David McCormick Joins Republican Senate Primary in Pennsylvania


    The early jockeying in the Republican field has been characterized by most candidates’ efforts to win the support of grass-roots voters who backed former President Donald J. Trump. They include Kathy Barnette, a conservative commentator who has fanned the false conspiracy that Mr. Trump won Pennsylvania in 2020, and Carla Sands, a wealthy former ambassador to Denmark under Mr. Trump, who has promised to “stand up to woke culture, censorship, and critical race theory.” Dr. Mehmet Oz, the heart surgeon and longtime television host, has framed his candidacy as a conservative response to the pandemic, criticizing mandates, shutdowns and actions by “elites” that restricted “our freedom.

    Mr. McCormick has his own personal tie to Mr. Trump: His wife, Dina Powell McCormick, served on the National Security Council during the first year of the Trump Administration. The two were married in 2019. Hope Hicks, a former Trump aide, has been advising Mr. McCormick’s team, and other former Trump staffers, including Stephen Miller, are expected to do so, according to Politico.

    Five months ahead of the May primary, the field is wide open, especially since the withdrawal in November of Sean Parnell, who was endorsed by Mr.
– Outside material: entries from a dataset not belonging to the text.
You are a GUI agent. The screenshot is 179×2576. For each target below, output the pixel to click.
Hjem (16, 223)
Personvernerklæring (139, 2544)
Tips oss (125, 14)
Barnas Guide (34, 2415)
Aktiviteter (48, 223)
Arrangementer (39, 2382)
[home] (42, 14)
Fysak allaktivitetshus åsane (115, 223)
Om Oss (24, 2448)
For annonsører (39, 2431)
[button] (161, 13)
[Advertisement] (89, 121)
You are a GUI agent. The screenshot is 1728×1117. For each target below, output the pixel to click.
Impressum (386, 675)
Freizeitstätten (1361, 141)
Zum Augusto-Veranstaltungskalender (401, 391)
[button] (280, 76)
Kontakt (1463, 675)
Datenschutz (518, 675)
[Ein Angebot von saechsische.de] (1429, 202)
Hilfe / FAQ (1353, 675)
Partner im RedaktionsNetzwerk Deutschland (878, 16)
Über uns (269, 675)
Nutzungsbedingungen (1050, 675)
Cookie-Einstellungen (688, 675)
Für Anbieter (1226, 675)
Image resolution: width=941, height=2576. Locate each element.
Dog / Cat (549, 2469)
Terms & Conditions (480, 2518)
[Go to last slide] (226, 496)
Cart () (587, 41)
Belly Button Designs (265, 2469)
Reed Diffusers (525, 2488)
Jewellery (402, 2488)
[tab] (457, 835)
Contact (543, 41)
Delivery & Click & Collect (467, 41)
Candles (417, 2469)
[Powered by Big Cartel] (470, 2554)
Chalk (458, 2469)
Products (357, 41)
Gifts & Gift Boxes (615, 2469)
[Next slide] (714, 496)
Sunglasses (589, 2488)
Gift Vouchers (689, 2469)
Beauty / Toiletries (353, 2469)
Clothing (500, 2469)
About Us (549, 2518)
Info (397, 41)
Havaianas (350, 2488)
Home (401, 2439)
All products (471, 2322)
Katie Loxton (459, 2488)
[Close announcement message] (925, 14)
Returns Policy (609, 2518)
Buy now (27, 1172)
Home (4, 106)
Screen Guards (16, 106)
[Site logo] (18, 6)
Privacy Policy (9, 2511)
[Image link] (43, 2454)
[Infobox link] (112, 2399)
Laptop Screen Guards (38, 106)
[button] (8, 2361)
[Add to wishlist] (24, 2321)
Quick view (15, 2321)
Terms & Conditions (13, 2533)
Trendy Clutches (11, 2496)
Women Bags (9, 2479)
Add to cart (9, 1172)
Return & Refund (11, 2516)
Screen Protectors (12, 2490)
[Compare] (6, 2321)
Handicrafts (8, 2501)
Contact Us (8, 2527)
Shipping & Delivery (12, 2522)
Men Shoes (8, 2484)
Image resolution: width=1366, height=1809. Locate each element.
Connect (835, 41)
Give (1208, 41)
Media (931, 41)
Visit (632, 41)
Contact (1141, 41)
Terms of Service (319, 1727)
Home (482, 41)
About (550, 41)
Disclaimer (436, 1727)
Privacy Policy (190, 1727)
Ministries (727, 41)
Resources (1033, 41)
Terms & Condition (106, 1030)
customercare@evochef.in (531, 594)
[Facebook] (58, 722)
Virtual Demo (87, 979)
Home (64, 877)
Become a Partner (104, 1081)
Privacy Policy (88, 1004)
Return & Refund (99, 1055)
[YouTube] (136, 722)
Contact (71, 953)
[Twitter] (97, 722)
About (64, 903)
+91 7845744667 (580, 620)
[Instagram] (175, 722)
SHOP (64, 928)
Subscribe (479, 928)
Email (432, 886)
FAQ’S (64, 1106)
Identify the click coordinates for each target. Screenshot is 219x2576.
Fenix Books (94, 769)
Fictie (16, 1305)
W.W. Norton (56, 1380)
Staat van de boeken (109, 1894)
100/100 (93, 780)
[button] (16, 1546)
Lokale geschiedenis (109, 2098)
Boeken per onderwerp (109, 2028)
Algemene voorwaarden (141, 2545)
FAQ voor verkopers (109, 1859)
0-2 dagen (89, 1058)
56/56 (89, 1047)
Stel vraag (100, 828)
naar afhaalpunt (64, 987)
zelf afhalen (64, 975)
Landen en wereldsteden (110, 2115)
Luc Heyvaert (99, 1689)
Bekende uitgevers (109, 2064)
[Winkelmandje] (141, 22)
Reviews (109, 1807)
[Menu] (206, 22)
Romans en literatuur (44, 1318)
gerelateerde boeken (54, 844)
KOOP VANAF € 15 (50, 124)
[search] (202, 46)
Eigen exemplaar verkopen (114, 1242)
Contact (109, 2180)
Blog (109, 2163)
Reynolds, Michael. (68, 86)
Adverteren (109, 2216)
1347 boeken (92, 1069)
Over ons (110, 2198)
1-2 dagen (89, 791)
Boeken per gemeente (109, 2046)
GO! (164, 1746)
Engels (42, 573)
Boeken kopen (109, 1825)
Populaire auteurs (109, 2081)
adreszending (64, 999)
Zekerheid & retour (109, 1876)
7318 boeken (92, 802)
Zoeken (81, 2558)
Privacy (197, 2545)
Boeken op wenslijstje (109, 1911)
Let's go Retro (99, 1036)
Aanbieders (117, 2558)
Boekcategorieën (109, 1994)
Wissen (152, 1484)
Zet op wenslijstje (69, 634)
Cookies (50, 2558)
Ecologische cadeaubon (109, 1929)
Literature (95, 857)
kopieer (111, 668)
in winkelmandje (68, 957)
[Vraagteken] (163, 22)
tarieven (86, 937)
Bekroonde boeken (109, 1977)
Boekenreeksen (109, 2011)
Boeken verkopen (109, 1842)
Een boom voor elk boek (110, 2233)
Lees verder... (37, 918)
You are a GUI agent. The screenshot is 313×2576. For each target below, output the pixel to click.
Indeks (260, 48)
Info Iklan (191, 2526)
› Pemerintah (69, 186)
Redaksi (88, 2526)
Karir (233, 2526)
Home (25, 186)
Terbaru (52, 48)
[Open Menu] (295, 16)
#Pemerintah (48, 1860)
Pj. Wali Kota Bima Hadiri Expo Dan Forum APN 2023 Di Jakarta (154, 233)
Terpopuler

Trump. Mr. Parnell suspended his campaign after losing a custody fight with his estranged wife, who accused him of spousal and child abuse.

    Democrats also face a crowded primary contest. Unlike the Republicans, the leading Democrats in the race have experience in elected office. One theme that could animate the general election, depending on who emerges as the G.O.P. nominee, is the issue of who is an authentic Pennsylvanian. Dr. Oz, Ms. Sands and now Mr. McCormick all have roots in the state, but lived elsewhere in recent years and returned to run for Senate.

    Ideologically, Republicans promoting Mr. McCormick’s bid have drawn comparisons between him and Glenn Youngkin, the former private equity executive who won the Virginia governor’s race in November by attracting the support of moderates as well as Trump devotees.